Task requirements:
a. Extract the passage of the romance-readers text from "How did Romancelandia" to "in their minds.", copying it word for word.
b. Write the next part of the text on romance readers' political organizing, beginning after its final sentence.
--- Passage ---
Before the November election, a pair of romance podcasters organized a weekly phone bank on behalf of Democrats in swing states, in which 300 volunteers made an estimated 300,000 calls to get out the vote. In the past month, still more have organized behind Georgia Democrats in the Romancing the Runoff project. This group has raised almost half a million dollars to help get out the vote for Democratic candidates Jon Ossoff and the Rev. Raphael Warnock on Jan. 5, with funds to be divided among three organizations, including Abrams’s Fair Fight.
How did Romancelandia transform itself from women cozied up with books that guaranteed a “happily ever after” to a community hustling for Democratic candidates across the country? Here’s what my research found.
How I did my research
To investigate this, I looked specifically into those women who got involved in the phone banks, which had been organized by the two women who host a podcast called “Fated Mates,” best-selling author Sarah MacLean and critic Jen Prokop. Over two weeks in November, I interviewed 30 members of this community about their love of romance; why they answered a popular romance podcast’s call to get politically active; and how this experience may affect their political involvement in the future. Because I talked with them directly so soon after the election, these women were able to describe their experiences while they were still fresh in their minds.
--- Information given ---
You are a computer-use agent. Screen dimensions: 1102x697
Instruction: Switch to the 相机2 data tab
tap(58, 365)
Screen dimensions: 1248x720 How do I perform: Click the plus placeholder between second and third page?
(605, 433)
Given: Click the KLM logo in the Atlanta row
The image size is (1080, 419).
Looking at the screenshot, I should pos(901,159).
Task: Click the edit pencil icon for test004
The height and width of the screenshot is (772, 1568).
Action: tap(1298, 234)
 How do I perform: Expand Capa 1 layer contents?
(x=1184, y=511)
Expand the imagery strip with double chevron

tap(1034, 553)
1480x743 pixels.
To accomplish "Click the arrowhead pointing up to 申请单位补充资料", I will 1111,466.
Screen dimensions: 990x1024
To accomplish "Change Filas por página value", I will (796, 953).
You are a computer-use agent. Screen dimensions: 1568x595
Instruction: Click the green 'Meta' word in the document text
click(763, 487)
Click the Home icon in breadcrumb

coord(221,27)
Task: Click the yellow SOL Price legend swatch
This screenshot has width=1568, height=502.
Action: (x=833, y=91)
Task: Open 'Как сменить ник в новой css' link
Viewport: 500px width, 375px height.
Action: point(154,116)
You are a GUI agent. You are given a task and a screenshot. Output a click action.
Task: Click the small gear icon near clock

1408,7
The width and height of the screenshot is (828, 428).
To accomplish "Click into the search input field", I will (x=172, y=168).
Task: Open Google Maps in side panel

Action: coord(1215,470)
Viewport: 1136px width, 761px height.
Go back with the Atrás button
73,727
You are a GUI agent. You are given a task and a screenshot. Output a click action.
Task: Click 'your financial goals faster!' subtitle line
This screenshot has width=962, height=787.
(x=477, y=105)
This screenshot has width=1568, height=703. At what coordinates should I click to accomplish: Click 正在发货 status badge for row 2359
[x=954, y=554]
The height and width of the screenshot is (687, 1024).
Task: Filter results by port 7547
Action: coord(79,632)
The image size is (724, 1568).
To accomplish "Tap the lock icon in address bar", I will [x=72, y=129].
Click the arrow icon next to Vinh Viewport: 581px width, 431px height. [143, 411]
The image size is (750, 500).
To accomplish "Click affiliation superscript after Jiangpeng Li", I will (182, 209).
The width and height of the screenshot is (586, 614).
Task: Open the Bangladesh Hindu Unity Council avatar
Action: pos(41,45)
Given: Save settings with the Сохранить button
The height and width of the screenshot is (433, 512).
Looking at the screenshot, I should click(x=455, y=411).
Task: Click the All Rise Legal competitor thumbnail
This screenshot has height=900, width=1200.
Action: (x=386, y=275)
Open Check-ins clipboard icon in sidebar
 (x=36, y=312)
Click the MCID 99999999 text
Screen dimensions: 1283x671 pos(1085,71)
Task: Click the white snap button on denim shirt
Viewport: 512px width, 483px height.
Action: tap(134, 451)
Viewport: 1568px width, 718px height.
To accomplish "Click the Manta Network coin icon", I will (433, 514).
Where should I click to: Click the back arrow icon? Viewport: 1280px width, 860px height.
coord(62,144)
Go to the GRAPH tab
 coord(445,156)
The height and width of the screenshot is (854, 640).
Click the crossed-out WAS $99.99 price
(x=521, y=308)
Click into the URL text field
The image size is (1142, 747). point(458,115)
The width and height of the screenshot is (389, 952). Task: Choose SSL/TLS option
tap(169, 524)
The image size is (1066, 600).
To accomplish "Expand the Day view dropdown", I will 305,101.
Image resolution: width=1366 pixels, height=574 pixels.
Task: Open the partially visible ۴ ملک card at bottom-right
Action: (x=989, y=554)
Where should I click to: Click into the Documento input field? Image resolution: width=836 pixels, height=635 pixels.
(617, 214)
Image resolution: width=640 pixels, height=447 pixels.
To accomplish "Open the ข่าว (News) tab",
---
Your responses:
a.
How did Romancelandia transform itself from women cozied up with books that guaranteed a “happily ever after” to a community hustling for Democratic candidates across the country? Here’s what my research found.
How I did my research
To investigate this, I looked specifically into those women who got involved in the phone banks, which had been organized by the two women who host a podcast called “Fated Mates,” best-selling author Sarah MacLean and critic Jen Prokop. Over two weeks in November, I interviewed 30 members of this community about their love of romance; why they answered a popular romance podcast’s call to get politically active; and how this experience may affect their political involvement in the future. Because I talked with them directly so soon after the election, these women were able to describe their experiences while they were still fresh in their minds.

b.
Who is involved in Romancelandia, and what makes it a community?
More than 20 years ago, Robert D. Putnam famously lamented in “Bowling Alone” that people no longer got involved in groups, which could lead to a sense of belonging — and which could then prompt action.
Since then, social media has transformed how people interact and influence one another socially and politically. One of those new social networks is Romancelandia, composed primarily of women who write romance, read romance, tweet about romance and listen to romance podcasts. While this network has no geographic center, these women have created strong social bonds through their common interests — and identify themselves as members of this community.
In the 1990s, political scientists Robert Huckfeldt and John Sprague used groundbreaking data to show that people do respond to political peer pressure. More recently, political scientist Betsy Sinclair argued that social networks influence visible political activities because a group’s members can make “asks” for votes or donations, framing them as personal favors. In short, social networks connect people in real life: Citizens feel pressure from their neighbors, other parents and their friends.
How would this work in the virtual community of Romancelandia, where there is no face-to-face interaction? My interviews found that these women did not feel pressured into phone-banking. Instead, because the “Fated Mates” phone bank was organized in a way that made getting involved easy, accessible and fun, they wanted to join in.
Building a supportive community for political activity
When the weekly romance podcast “Fated Mates” premiered in October 2018, the hosts told listeners that their “topics include feminism, patriarchy [and] modernity.” On Sept. 19, MacLean and Prokop recorded an episode discussing how they felt about the death of Ruth Bader Ginsburg — and, with the election coming up, what listeners could do to honor her legacy. On Wednesday of that week, they tweeted that they would host a phone-banking party that Saturday, with scripts and guidance from the grass-roots anti-Trump group Indivisible.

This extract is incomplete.